No es tan fácil…
Referí recientemente el poema de Shelley (1792-1822), Ozymandias, que a seguidas traslado en una apresurada traducción hecha por mí: “Conocí a un viajero de una tierra antigua / que dijo: dos enormes piernas sin torso, de piedra / yacen en el desierto… Cerca, en la arena, / cubierto a medias, un rostro cuyo gesto, / ceño fruncido y fría mueca de burlón comando / dicen cuán bien el escultor talló / la pasión que pervive inanimadamente, / el desprecio, el arrogante sentimiento; / en el pedestal, grabó estas palabras: / ‘mi nombre es Ozymandias, rey de reyes / mirad mis obras, vosotros poderosos, ¡y temed!’. / Nada más permanece.
En torno a las ruinas / del colosal derrumbe, desasido y desnudo / sólo hay arena hasta el fin del mundo”. Ozymandias es el nombre griego del faraón Ramsés II, de 13 siglos antes de Cristo, cuya estatua desolada seguramente contempló Alejandro Magno cuando conquistó Egipto a fines del siglo III a. C. Este macedonio, discípulo de Aristóteles, también conquistó Persia, el actual Irán, la más antigua potencia imperial, cuyas fronteras llegaban desde el norte de India hasta los Balcanes en Europa, fundada por Ciro en el siglo VI a. C., reconocido por su tolerancia cultural y religiosa.
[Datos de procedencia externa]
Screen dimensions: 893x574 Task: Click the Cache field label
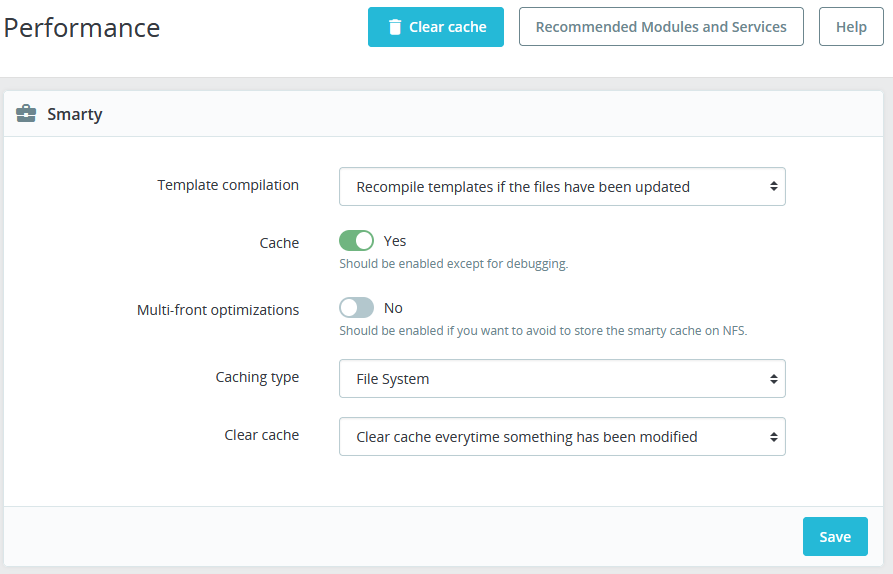279,243
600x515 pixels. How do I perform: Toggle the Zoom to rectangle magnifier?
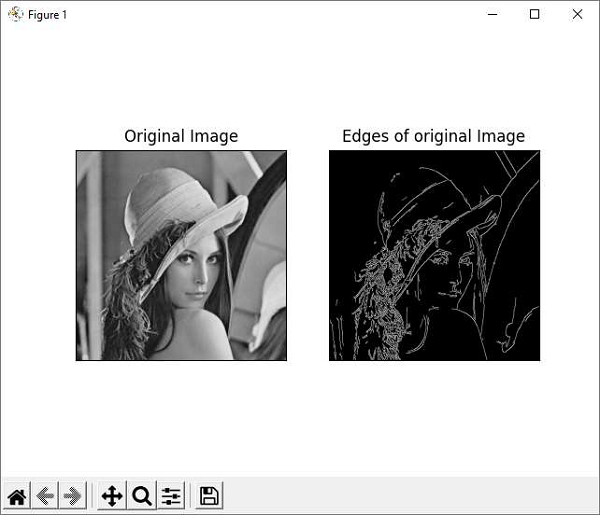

El zoroastrismo fue por más de un milenio su religión. Conversos al islam hace 13 siglos, los persas no son étnica ni culturalmente árabes, sino indoeuropeos; son musulmanes chiitas, no sunnís como los árabes.
A Alejandro le tomó siete años conquistarlos, según relata Heródoto, padre de la historia que escribió en el siglo V a. C. obras que permiten ver con ojos de hoy acciones de hace 25 siglos. Pues bien, este paseo es para decir que la guerra de Israel y Estados Unidos contra Irán no es nada nuevo, ni cuyas raíces datan sólo de los 47 años del dominio de los ayatolas, sino que es un conflicto tan antiguo como los primeros registros históricos de Occidente. No será fácil vencerlos.